The coronavirus has changed daily routines for many of us. The sudden transition into a new normal can be especially challenging for children with special needs.

BRODHEADSVILLE, Pa. — Schools and other educational centers are closed for the foreseeable future as the spread of COVID-19 continues to impact our area.

Pennsylvania Autism Action Center near Brodheadsville is one of those places forced to shut its doors.

Owner Michelle DeMarsh says the sudden change in routine can greatly impact children with special needs.

"Kids on the spectrum already have an expectation of high anxiety. It's one of the features of autism. So being out of routine can really cause a person on the spectrum to just not really quite connect why we aren't doing the thing we are supposed to be doing," said Michelle DeMarsh, Pennsylvania Autism Action Center.

It's why DeMarsh and her staff are encouraging parents to build their own routines with children at home.
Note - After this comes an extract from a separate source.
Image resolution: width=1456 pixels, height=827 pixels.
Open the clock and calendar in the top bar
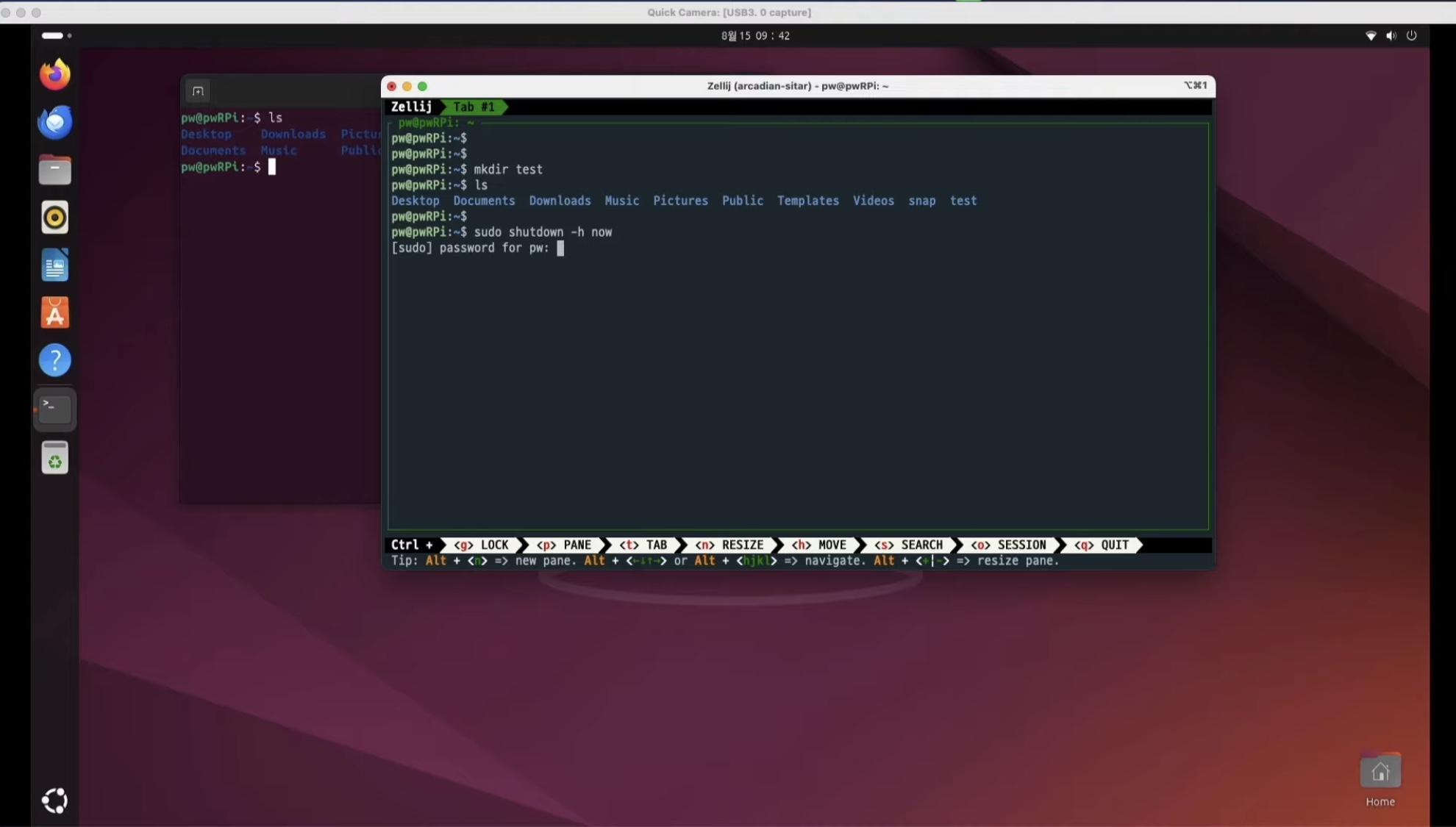click(x=755, y=35)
"Really, what you want to do is keep expectations clear. Here is our routine daily; here is what we need you to do, and that is going to really help not just the child, but the family, too," said DeMarsh.

DeMarsh says her center has been using a system called Telehealth to get virtual health-related services and information out to clients.

One outlet, children, parents, and staff seem to really like is Music Therapy. 

"Participate with them, and it will help decrease their anxiety and know it is something for everyone right now," said DeMarsh.